◆ SELECTED PASSAGE ◆
Sit Investment Associates provides quality investment management expertise in domestic and international growth equities and fixed income. Investment management services are offered across four channels: Separate Accounts, Private Investment Funds, Collective Investment Funds, and Mutual Funds. We take pride in serving as a true extension of our clients’ operations, providing highly individualized service in an increasingly challenging economic and financial environment.

We view investing as the practice of applying a consistent philosophy and decision-making process over meaningful time periods. In fact, the firm’s success is built on long-term client relationships, which in turn are built on a foundation of trust, commitment, understanding, and expertise.

The firm is owned by its seasoned investment professionals, who work hands-on in every aspect of the investment process and client service. We are 100 percent committed to achieving clients’ investment objectives, because our clients’ success results in our success.

Sit Investment Associates – Current Operations

During this disruption, we have three primary goals: 1) Do what we can to protect the health and well-being of our colleagues and their families, 2) Continue to research and actively manage investment portfolios pursuant to our client’s objectives, and 3) Serve our clients by staying focused on their long-term goals.

Operationally, we have implemented our work from home procedures to accommodate the need of certain colleagues to be at home and to do our part to support the virus mitigation efforts.  Our associates are returning to work in accordance with government health and safety guidelines.  We are fully operational – effectively making investment decisions, executing and settling trades, maintaining client account records, and communicating with clients.

Stored data entries:
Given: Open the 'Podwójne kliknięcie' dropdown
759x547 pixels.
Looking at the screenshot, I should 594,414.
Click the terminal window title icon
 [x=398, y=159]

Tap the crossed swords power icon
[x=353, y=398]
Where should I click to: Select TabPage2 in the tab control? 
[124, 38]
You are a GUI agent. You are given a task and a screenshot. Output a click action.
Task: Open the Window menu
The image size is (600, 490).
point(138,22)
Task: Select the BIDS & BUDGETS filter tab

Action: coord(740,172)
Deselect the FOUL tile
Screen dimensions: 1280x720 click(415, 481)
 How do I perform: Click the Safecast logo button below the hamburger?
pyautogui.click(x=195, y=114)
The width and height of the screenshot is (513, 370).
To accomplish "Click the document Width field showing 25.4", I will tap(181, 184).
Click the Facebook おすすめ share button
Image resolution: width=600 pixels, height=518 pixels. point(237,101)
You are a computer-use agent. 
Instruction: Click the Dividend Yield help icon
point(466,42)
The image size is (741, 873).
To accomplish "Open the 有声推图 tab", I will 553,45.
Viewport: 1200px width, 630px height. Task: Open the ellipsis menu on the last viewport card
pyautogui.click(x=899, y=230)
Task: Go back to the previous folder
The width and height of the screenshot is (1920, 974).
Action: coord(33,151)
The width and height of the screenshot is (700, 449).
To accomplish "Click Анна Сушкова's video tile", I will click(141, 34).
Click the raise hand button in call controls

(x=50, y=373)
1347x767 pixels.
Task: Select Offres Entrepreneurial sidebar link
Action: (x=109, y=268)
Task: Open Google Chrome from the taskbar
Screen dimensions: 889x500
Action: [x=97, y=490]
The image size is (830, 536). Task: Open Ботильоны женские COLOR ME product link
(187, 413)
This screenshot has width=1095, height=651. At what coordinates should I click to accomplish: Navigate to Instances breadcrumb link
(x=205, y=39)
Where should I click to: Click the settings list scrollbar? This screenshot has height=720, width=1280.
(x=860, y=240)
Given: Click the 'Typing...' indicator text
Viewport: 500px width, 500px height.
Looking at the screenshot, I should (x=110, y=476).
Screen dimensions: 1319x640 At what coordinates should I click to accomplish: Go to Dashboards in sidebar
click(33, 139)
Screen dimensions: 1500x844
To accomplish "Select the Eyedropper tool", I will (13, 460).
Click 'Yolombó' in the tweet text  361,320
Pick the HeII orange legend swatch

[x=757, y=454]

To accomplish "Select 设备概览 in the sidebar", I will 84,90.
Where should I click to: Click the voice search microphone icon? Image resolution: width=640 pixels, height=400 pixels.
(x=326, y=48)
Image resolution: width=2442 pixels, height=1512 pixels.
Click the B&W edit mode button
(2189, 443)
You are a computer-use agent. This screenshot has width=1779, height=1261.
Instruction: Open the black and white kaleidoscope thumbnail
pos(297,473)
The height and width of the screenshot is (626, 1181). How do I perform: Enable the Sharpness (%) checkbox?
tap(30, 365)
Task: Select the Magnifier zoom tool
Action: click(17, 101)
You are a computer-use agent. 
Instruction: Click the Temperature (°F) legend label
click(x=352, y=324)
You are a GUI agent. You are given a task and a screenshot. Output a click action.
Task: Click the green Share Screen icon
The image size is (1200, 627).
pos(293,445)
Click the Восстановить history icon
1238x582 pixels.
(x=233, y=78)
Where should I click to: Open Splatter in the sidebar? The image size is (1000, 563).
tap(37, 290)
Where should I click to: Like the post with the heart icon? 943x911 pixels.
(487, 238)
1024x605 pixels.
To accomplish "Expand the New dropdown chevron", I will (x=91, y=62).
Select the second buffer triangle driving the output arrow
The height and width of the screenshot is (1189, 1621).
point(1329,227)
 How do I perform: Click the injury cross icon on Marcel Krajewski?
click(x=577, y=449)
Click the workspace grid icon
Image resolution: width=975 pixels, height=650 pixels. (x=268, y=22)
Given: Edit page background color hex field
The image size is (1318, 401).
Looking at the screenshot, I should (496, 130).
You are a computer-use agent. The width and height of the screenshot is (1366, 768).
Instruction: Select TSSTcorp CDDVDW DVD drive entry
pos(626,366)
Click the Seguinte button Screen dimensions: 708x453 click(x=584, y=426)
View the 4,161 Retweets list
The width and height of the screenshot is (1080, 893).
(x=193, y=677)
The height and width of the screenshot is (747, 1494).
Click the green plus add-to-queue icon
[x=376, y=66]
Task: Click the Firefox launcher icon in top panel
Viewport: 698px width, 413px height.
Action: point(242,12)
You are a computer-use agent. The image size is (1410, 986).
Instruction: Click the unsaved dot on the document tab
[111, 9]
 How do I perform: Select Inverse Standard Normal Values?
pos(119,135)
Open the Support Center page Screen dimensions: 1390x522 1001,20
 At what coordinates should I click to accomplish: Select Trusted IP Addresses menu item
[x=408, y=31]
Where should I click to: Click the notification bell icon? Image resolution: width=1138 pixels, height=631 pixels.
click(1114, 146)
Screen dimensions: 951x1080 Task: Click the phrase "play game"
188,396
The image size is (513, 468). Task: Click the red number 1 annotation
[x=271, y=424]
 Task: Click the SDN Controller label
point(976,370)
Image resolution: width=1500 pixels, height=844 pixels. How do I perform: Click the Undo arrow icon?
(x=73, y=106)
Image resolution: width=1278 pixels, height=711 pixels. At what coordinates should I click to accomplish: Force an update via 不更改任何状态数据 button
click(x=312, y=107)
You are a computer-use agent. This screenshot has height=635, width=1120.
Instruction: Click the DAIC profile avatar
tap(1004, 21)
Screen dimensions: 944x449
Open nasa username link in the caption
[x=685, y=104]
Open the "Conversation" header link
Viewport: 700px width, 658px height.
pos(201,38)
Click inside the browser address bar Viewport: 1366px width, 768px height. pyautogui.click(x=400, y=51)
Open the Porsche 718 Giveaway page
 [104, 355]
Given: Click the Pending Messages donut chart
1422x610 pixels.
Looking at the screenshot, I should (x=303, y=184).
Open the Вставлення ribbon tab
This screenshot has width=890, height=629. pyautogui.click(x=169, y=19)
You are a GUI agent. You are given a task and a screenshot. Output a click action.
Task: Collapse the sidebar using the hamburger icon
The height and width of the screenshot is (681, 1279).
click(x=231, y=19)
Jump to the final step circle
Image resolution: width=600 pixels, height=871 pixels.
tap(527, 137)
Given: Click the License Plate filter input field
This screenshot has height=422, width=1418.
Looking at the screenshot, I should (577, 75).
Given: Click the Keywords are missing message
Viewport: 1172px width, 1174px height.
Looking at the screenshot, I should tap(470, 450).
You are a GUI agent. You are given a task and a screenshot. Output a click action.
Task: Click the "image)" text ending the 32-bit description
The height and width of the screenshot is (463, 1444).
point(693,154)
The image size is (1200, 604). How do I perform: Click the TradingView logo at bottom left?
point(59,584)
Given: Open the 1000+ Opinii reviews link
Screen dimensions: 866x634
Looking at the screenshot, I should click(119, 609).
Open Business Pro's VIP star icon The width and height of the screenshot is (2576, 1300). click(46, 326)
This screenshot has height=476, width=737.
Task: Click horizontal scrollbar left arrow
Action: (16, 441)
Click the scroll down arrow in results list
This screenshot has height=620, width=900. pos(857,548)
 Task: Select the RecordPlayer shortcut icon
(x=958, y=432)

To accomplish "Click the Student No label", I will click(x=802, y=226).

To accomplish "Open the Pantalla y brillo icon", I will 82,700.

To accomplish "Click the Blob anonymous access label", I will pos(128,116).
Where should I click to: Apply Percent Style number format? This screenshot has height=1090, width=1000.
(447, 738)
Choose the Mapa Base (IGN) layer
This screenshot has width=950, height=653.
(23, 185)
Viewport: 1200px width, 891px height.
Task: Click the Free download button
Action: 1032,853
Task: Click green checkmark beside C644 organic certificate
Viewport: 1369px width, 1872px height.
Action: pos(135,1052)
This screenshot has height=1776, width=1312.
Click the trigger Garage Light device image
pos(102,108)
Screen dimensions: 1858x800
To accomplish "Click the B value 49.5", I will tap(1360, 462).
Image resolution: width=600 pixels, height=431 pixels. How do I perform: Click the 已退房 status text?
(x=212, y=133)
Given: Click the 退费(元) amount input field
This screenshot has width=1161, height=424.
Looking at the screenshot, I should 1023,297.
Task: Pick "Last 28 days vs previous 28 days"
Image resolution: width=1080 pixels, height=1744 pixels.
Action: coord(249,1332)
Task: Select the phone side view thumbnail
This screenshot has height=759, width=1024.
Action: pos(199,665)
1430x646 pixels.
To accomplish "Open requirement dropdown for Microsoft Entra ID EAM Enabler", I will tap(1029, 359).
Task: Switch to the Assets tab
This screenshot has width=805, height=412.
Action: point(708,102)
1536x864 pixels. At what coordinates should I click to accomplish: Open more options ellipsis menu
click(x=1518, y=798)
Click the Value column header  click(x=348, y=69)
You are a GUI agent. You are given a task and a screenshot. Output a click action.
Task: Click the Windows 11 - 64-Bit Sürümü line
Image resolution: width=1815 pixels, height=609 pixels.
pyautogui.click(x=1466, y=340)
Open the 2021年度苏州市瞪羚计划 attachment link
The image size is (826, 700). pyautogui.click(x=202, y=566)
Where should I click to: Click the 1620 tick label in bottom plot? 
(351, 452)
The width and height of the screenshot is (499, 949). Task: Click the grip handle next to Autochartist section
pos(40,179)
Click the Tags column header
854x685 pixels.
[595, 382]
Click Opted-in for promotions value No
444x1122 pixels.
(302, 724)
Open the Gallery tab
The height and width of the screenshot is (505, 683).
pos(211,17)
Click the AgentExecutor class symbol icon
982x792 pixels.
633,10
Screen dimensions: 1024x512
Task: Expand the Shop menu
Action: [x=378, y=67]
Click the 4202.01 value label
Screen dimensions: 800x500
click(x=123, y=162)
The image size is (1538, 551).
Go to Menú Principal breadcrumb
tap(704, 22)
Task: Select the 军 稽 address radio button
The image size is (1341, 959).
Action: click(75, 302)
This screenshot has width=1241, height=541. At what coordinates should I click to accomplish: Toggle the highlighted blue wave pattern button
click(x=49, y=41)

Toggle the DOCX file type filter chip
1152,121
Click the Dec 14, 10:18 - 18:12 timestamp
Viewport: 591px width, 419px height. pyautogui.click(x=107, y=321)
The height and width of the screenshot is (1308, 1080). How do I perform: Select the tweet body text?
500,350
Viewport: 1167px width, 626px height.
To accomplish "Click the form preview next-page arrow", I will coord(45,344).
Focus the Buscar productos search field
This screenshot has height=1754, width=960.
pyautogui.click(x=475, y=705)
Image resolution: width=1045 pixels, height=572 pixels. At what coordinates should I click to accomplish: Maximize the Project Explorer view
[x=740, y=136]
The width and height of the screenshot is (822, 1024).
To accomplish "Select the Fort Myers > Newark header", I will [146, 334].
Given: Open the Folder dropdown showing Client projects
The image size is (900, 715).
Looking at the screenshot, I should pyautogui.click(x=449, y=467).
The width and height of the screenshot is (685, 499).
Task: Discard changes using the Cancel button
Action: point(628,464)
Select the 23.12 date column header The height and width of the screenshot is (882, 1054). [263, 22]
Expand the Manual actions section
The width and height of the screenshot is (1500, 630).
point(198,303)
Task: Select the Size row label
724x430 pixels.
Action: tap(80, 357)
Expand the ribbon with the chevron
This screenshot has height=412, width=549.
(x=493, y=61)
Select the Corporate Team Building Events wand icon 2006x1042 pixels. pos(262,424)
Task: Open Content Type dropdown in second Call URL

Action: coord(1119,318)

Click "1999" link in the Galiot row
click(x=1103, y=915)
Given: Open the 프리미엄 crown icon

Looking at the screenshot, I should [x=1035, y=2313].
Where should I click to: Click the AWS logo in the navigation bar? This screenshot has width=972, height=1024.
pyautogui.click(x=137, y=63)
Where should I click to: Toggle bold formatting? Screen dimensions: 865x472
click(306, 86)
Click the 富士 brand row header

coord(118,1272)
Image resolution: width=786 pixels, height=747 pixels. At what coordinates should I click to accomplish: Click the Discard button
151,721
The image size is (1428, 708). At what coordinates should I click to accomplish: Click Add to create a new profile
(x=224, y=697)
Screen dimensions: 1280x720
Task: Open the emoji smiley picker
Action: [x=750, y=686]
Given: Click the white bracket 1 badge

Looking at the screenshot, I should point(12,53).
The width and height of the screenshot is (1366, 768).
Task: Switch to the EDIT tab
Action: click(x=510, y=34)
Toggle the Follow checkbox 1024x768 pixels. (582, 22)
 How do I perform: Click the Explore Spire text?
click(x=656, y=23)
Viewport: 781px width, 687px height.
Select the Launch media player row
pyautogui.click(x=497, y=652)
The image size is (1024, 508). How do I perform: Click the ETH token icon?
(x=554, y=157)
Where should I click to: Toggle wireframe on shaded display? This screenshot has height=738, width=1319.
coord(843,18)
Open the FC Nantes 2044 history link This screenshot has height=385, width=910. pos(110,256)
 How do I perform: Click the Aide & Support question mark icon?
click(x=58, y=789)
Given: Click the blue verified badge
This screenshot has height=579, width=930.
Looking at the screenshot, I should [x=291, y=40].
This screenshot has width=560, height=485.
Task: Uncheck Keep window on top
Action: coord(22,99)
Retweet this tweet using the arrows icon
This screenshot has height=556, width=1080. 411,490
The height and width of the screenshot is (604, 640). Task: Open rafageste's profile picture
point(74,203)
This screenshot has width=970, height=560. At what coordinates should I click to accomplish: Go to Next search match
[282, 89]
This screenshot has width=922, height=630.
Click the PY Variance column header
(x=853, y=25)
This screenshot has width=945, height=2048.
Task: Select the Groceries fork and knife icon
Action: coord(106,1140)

◆ ACTIVITY ◆
Copy the passage about Sit Investment Associates word for word, starting at "Sit Investment Associates –" and ending at "their long-term goals.". These items have no connection to the passage about Sit Investment Associates.

◆ EXERCISE SOLUTION ◆
Sit Investment Associates – Current Operations

During this disruption, we have three primary goals: 1) Do what we can to protect the health and well-being of our colleagues and their families, 2) Continue to research and actively manage investment portfolios pursuant to our client’s objectives, and 3) Serve our clients by staying focused on their long-term goals.